Dr. David Keanu Sai, a scholar at the University of Hawaii, just published an insightful chapter entitled “Hawai’i’s Sovereignty and Survival in the Age of Empire” in Chehabi and Motadel’s voluminous new book on Unconquered States: Non-European Powers in the Imperial Age (Oxford Academic), in which Sai concisely but with great precision establishes the historical record of the Kingdom’s continued legal existence over the past 200 years.
While much of the chapter discusses the fascinating 19th century foreign relations of the Hawaiian Kingdom and its domestic social structure, the claim of continued existence rests on the crucial observation that, firstly, Hawaii was an internationally recognised member of the international community and, secondly, no legal transfer of sovereign powers ever took place neither under international law nor under US domestic law. Hence, Sai concludes, the Hawaiian islands are not a possession of the United States, but merely an occupied territory—for 132 years.
The crux of the argument rests on the fact that as early as 1843, the Kingdom of Hawaii gained legal recognition as a sovereign equal among the family of nation states when the British and French recognised it as such in landmark proclamation:
Her Majesty the Queen of the United Kingdom of Great Britain and Ireland, and His Majesty the King of the French, taking into consideration the existence in the Sandwich Islands of a government capable of providing for the regularity of its relations with foreign nations, have thought it right to engage, reciprocally, to consider the Sandwich [Hawaiian] Islands as an Independent State, and never to take possession, neither directly or under the title of Protectorate, or under any other form, of any part of the territory of which they are composed.
(See footnote 20)
The USA followed suit a year later with its recognition of the Kingdom, after which successive Kings and Queens initiated a flurry of diplomatic missions, including a treaty with the Kingdom of Japan which, in fact, established that Hawaii had all the same extraterritorial (unequal) rights in Japan as did European and American powers (see page 479).

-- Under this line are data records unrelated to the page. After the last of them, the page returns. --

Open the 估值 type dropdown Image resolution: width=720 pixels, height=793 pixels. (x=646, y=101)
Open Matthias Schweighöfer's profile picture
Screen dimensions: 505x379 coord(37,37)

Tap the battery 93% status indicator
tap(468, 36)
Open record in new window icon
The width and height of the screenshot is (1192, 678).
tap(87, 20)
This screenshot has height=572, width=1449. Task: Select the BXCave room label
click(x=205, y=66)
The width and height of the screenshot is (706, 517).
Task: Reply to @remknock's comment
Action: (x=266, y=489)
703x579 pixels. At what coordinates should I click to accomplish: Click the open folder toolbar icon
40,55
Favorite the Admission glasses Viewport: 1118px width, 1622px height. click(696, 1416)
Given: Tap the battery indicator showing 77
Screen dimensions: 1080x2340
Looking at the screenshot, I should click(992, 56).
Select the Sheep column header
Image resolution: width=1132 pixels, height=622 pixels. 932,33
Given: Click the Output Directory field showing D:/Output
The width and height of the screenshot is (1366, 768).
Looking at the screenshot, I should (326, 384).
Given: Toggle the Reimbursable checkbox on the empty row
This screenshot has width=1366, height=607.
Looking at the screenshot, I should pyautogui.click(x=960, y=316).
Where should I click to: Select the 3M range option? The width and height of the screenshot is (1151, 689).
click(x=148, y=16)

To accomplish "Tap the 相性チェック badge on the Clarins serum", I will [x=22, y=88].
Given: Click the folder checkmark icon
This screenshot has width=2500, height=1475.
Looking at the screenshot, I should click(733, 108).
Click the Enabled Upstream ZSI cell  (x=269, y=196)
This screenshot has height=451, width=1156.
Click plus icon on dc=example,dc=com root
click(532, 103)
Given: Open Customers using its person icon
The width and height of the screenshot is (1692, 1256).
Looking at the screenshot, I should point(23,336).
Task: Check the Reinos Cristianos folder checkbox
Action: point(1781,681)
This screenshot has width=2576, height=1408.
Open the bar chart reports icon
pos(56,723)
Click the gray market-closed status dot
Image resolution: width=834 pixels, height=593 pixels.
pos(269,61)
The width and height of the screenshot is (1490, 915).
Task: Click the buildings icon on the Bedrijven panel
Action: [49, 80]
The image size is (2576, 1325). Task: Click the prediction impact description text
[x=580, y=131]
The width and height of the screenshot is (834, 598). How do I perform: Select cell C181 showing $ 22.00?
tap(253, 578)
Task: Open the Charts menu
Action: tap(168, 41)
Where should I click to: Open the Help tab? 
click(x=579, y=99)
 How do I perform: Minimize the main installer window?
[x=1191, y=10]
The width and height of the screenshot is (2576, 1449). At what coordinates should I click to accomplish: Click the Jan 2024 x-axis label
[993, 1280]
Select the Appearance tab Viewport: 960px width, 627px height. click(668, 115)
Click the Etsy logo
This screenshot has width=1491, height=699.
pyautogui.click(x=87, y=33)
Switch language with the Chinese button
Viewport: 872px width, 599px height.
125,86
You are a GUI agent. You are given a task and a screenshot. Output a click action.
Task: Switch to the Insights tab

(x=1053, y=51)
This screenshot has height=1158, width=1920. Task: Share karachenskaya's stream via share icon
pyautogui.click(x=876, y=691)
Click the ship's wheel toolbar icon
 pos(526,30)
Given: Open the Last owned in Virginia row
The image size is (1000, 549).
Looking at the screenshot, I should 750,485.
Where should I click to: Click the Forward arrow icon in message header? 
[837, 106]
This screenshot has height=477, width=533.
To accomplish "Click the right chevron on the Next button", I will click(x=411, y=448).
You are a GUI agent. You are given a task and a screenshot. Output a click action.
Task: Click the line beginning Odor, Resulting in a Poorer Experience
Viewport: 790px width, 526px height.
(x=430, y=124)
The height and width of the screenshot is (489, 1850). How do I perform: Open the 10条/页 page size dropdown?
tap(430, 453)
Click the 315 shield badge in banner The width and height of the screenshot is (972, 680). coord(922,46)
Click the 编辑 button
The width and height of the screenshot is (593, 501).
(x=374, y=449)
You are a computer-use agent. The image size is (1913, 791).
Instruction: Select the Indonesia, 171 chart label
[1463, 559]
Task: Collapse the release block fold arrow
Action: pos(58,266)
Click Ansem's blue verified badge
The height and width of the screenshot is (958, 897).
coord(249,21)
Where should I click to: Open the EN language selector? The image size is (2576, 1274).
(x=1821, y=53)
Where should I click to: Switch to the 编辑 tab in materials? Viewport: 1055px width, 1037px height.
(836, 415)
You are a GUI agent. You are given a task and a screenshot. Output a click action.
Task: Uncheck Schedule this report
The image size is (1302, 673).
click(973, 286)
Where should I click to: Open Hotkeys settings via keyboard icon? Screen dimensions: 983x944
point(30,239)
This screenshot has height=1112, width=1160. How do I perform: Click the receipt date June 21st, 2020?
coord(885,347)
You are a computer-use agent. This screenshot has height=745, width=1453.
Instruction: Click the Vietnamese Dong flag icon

Only in 1893, on the even of the 50 year anniversary of the Kingdom’s independence, under orders of US minister John Stevens, a detachment of US marines landed in Honolulu to overthrow Queen Lili’uokalani. To avoid bloodshed, the Queen under official protest yielded her “authority until such time as the Government of the United States shall, upon the facts being presented to it, undo the action of its representatives and reinstate me in the authority which I claim as the constitutional sovereign of the Hawaiian Islands.” (page 482).
Successive US government officials, beginning with President Grover Cleveland, admitted regretfully that the actions of Stevens constituted an illegal injustice to Hawaii. Nevertheless, under his successor, President William McKinley the annexation of Hawaii went ahead, culminating in a Congressional resolution of 1898 providing for the incorporation of the islands into the United States body politic.
However, as Sai demonstrates, a unilateral declaration of annexation has no force under international law to confer actual rights of sovereignty. Acts by the legislature of the United States only have force within its own jurisdiction, not outside of it, a fact that even the US Department of Justice admitted in 1988 (page 485). Hence, as legal scholar Alfred de Zayas concluded, “the lawful political status of the Hawaiian Islands is that of sovereign nation-state in continuity; but a nation-state that is under a strange form of occupation by the United States resulting from an illegal military occupation and a fraudulent annexation.” (page 486).
For those interested in a deeper discussion, please read Sai’s chapter. It is freely available here. Or watch an interview with him on the Neutrality Studies YouTube Channel about this topic.
Cheers,
Pascal
Glad to see that Dr. Sai continues the good fight. I heard him speak at UH and he’s an excellent legal scholar. With the help of the international court system, he might just help Hawaiians regain their sovereign rights.
At last, a voice of reality enters this world of conquest. Some native people in North America maintain that they were never conquered but of course their voices have been ignored. Maybe we are finally reaching a time when these voices can be heard and sovereignty respected. Maybe watching genocide in "real time" in Gaza has lifted the veil of denial about the ongoing genocides conducted by "settler occupiers." Let's have this reoriented understanding inform our human interaction everywhere with mutual respect, sovereignty, cooperation and integrity.